• Task prompt:
Print the data below exactly, but only the lines from the one containing "Task: Add gold coins via coin plus icon" down to the one containing "Viewport: 492px width, 277px height.", inclusive.

• Record set:
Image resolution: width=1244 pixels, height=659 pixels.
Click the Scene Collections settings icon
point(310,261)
* * *
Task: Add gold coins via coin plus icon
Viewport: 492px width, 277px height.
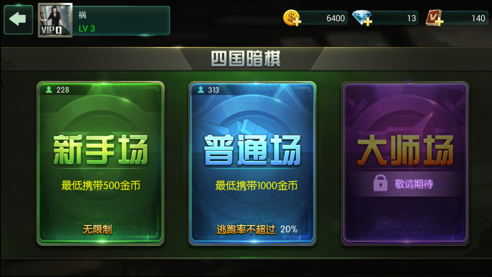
* * *
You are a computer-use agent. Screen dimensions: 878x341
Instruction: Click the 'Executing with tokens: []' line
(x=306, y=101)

• Answer to this exercise:
Task: Add gold coins via coin plus icon
Viewport: 492px width, 277px height.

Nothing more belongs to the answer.